Managing unit conversions is an important and at times complicated part of calculations for physics, chemistry and many other domains. In the past year, we've improved unit conversions and support for Wolfram|Alpha's Step-by-Step formula functionality: improving the display of our unit conversions, expanding the kinds of units we handle and providing the option to choose the target units of the solution.

Unit Choice

In the original implementation for Step-by-Step for formulas, the solutions were locked into the units for the first result in the result pod. Now Wolfram|Alpha provides a pull down menu to select any of the solutions shown in the result pod.

For example for "average velocity calculator", you can get the average velocity in a variety of different units.

This is then reflected in the calculation for the final result so if we pick kilometers per hour Wolfram|Alpha converts the result of 1 meters per second appropriately:

Improved Displays

Another aspect of unit conversion we are working on is improving our displays. Our Step-by-Step calculations already have improved to make clearer the use of the factor-label method, or the application of conversion factors as fractions where unit labels cancel out until one is left with the desired units. We intend to continue to expand and improve this display format.

◆ PROVIDED RECORDS

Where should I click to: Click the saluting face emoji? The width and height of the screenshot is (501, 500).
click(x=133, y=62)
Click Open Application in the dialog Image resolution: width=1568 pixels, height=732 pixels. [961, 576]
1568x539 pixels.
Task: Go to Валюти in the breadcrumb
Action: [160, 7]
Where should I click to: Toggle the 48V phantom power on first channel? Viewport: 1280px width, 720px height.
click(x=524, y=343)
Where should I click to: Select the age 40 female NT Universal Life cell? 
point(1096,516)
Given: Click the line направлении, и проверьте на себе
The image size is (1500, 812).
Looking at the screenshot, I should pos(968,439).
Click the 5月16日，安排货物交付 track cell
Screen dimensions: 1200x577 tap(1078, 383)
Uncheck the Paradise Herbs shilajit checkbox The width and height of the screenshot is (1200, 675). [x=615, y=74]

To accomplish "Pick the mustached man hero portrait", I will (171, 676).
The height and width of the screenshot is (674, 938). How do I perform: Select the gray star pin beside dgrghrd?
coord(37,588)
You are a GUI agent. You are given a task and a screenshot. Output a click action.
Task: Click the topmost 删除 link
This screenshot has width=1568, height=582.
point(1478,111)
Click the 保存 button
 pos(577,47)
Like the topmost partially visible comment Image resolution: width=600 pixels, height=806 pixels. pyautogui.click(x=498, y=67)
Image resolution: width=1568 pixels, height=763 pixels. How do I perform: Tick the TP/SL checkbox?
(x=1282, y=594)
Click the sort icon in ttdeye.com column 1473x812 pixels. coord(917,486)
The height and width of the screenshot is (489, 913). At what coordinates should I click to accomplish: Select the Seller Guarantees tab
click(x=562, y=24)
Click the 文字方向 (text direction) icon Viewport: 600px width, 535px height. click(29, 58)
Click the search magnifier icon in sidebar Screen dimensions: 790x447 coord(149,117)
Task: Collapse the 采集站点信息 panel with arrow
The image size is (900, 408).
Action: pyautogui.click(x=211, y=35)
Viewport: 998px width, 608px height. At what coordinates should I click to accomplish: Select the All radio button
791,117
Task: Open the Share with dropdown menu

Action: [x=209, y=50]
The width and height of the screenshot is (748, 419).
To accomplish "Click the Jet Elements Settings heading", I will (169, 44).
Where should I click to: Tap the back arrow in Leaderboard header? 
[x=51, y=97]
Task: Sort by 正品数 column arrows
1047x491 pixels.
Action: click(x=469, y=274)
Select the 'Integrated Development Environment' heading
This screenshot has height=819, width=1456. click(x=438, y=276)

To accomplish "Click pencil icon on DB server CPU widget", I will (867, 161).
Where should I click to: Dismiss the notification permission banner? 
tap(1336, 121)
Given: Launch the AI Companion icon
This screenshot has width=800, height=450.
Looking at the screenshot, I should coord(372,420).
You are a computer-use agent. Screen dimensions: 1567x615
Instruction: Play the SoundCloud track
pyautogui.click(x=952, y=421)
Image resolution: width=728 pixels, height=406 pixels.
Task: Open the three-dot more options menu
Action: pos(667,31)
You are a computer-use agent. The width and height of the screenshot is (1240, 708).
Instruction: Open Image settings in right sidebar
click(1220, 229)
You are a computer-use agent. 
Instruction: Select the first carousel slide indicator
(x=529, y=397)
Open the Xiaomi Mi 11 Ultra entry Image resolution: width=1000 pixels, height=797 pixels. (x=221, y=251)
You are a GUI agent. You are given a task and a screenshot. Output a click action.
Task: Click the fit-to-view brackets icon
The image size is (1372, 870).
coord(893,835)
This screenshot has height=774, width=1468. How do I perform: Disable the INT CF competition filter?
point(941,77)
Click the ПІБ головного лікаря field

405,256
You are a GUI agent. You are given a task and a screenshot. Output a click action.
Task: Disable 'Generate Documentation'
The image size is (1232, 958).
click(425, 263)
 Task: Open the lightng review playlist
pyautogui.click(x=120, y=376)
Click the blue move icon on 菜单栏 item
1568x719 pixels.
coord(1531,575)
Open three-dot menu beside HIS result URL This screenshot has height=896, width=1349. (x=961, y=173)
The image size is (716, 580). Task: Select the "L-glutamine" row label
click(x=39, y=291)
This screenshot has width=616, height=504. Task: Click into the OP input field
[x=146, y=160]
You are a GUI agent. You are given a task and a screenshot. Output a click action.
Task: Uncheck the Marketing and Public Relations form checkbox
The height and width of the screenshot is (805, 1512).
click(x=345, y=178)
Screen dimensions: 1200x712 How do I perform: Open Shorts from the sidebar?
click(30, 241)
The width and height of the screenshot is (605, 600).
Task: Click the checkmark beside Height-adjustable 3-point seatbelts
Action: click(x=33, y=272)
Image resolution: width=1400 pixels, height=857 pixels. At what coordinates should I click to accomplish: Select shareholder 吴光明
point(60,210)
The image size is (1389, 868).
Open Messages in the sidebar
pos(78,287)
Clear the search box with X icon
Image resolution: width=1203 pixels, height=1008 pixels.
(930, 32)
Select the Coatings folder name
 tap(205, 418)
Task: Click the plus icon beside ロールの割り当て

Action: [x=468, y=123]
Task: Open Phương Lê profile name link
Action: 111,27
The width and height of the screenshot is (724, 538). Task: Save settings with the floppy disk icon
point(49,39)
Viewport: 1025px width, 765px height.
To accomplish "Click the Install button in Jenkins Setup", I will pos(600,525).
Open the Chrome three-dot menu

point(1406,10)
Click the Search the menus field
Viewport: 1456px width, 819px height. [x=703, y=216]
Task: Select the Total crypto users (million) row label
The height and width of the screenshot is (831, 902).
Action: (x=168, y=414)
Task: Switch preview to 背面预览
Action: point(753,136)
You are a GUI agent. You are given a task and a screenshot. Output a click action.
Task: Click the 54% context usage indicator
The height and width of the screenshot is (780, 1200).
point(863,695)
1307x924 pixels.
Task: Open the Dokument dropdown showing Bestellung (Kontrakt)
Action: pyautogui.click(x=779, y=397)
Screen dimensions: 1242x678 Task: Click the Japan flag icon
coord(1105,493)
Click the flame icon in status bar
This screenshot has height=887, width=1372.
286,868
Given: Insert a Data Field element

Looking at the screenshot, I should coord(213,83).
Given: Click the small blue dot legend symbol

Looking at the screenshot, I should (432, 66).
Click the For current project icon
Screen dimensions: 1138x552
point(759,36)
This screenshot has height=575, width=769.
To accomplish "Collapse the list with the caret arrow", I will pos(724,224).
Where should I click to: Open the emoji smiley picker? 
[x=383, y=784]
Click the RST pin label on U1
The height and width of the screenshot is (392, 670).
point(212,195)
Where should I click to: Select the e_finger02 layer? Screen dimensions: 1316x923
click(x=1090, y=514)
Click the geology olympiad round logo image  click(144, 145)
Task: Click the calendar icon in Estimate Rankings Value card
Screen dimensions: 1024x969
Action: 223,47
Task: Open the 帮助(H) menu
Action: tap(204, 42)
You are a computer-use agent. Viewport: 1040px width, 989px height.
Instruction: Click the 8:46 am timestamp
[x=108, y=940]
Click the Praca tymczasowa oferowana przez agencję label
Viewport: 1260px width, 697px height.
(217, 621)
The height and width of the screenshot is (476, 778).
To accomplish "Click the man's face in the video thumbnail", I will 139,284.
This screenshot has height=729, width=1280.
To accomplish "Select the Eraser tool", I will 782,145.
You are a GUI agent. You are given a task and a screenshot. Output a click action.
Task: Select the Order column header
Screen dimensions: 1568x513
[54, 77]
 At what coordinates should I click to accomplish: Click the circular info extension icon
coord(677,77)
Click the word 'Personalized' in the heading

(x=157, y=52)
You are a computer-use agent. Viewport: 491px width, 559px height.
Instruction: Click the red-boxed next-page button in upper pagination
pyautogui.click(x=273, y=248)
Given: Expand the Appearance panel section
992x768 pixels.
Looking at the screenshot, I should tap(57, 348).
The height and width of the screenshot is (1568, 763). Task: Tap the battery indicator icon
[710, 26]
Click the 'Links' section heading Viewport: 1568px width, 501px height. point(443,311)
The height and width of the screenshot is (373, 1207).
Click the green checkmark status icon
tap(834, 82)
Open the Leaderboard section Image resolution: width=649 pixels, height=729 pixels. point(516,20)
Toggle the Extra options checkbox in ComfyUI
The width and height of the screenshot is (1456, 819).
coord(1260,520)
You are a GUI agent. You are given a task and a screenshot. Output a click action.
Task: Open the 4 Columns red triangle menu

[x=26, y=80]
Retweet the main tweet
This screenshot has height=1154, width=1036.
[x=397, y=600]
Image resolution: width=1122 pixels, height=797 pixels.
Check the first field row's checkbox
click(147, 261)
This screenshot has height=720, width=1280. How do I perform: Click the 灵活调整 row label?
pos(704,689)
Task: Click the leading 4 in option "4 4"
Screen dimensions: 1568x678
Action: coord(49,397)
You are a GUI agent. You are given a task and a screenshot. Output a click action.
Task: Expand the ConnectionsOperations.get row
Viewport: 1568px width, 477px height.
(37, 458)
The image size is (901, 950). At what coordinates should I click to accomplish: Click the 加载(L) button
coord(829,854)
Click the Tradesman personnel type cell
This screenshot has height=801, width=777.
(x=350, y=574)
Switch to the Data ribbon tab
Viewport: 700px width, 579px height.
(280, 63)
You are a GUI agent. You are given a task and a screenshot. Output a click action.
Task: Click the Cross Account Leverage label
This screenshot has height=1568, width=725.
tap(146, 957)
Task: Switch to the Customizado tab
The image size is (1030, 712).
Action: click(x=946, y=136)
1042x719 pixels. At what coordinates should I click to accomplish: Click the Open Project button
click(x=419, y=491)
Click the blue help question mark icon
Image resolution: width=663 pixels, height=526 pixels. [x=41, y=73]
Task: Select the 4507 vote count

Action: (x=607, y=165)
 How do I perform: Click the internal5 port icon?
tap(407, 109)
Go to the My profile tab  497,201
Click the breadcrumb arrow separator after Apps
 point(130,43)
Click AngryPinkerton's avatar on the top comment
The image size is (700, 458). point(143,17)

◆ EXERCISE
Extend the passage on Wolfram|Alpha's Step-by-Step unit conversions, picking up after its last sentence. The records are unrelated to the passage on unit conversions and stand as separate material.

◆ SOLVED EXERCISE
Another area of improvement is making clearer any unit changes within a formula, for example for a summation of units within a larger calculation. In the Step-by-Step calculation for "water hammer with slow closure" after the substitution of values into the formula we are left with a very complicated term added to a pressure. The new step text and display makes it clearer what the factors are to bring the units into alignment so we can complete the calculation:

Temperature Scales

A much more complicated example is handling units that exist as part of a scale such as temperature. Improvements in this area will be emerging later this year where the "unit conversion" is more of a formula itself. As an early example of this functionality we can look at the "wet bulb globe temperature formula" when converting to degrees Fahrenheit. Here is the final step:

Wolfram|Alpha currently includes these calculations for all temperature conversions between the common temperature scales: Celsius, Fahrenheit, and Kelvins. Later this year many more formulas that use temperature such as the combined gas law and the Atkinson cycle formula will also provide Step-by-Step functionality.

Conclusion

We hope this expansion of Step-by-Step support is helpful in your studies. We will continue to improve our unit conversions in the coming year to expose more formulas involving temperature and expanded factor-label method.